## PROBLEM STATEMENT
Using the line with "Where should I" as your starting point, transcribe it and each line beneath it word for word until the records run out, without pictures.
=== WORKING DATA ===
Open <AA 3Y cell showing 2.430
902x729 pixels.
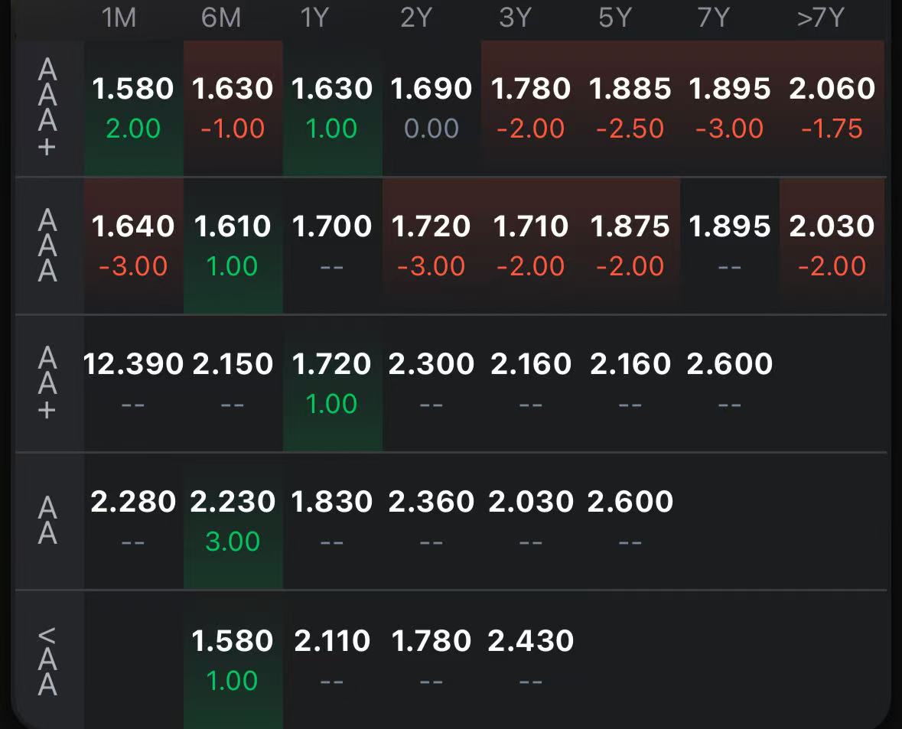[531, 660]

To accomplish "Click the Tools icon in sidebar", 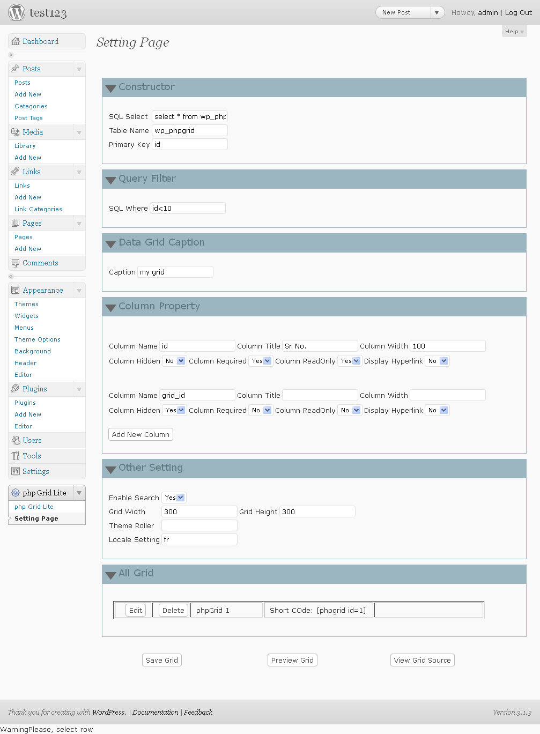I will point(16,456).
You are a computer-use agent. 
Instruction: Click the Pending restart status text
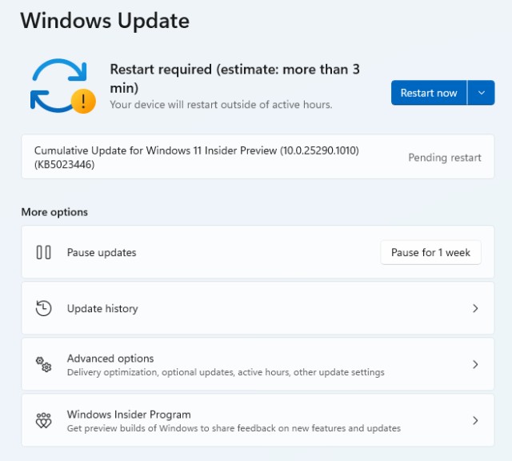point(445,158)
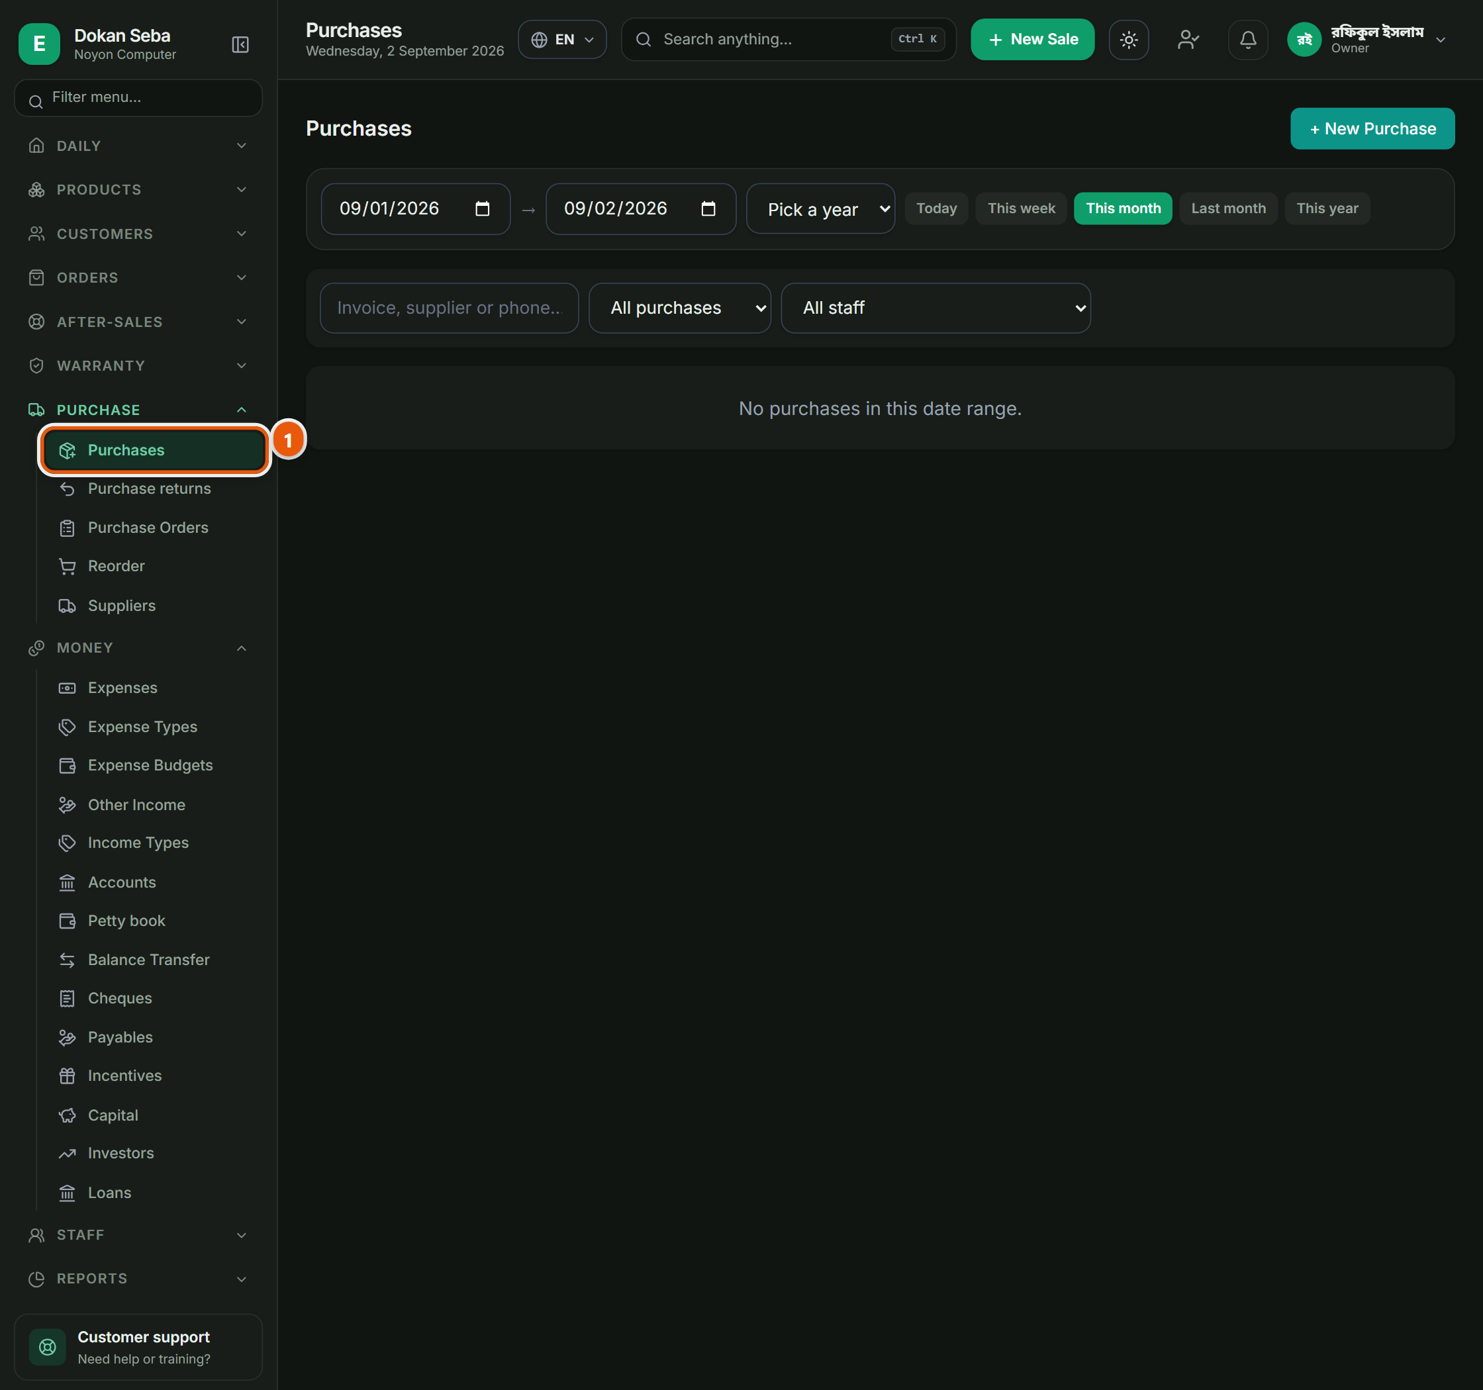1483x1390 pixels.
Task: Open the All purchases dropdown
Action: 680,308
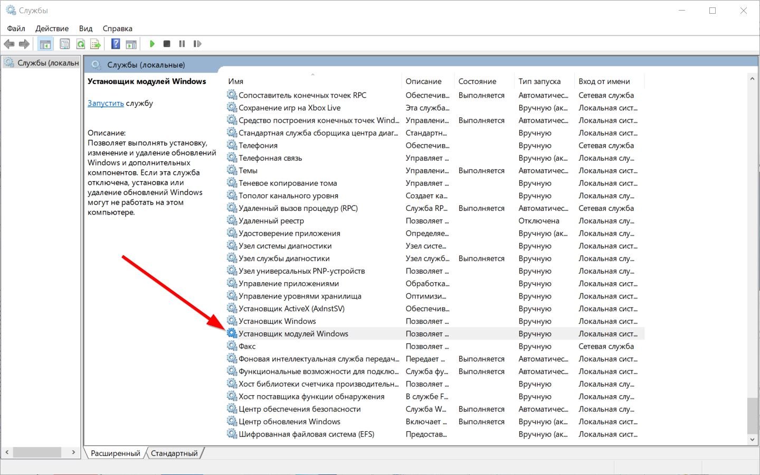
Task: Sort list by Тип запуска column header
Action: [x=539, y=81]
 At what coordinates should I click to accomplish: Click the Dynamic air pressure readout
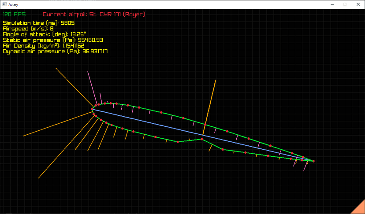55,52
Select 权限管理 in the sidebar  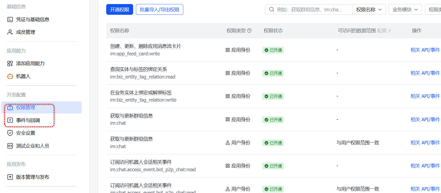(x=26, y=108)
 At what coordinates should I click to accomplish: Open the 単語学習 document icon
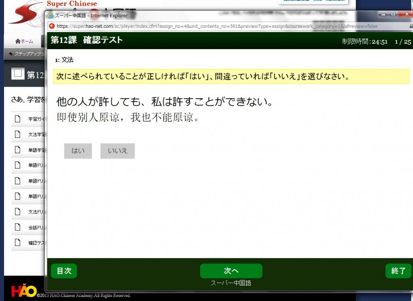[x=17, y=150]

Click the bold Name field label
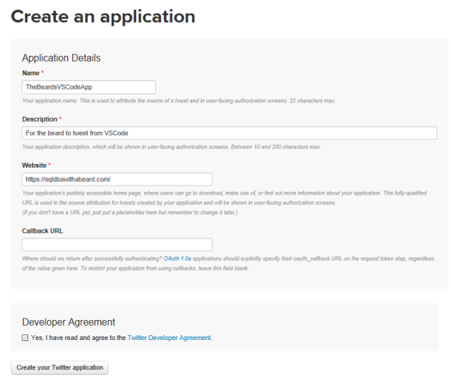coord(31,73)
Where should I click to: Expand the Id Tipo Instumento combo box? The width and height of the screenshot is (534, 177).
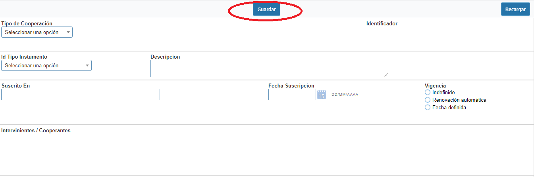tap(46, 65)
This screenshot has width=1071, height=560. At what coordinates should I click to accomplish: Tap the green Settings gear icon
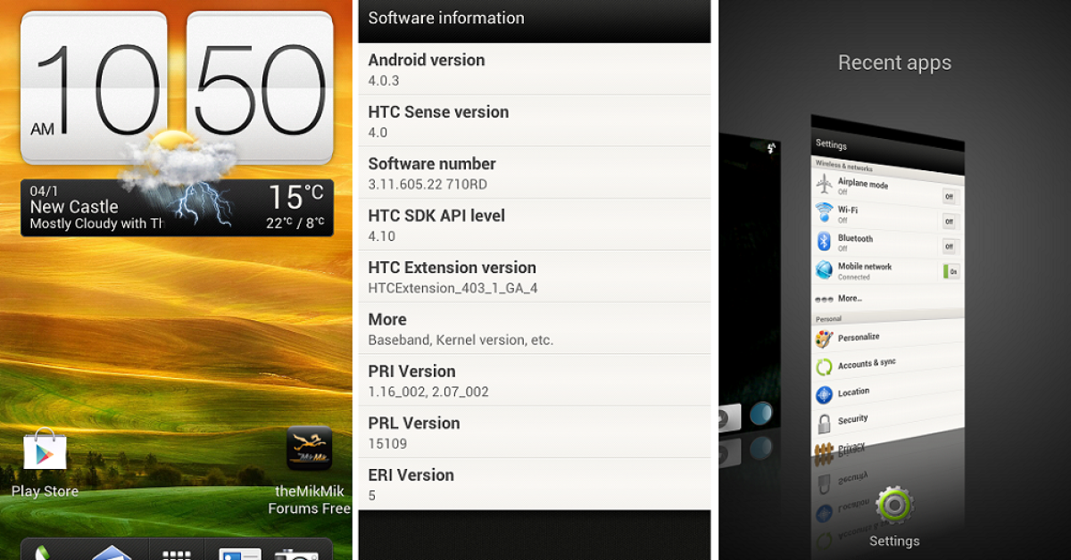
===
## SOLUTION FOR THIS PROBLEM
Where should I click to: Expand the Id Tipo Instumento combo box? The width and height of the screenshot is (534, 177).
tap(46, 65)
This screenshot has width=1071, height=560. At what coordinates should I click to accomplish: Tap the green Settings gear icon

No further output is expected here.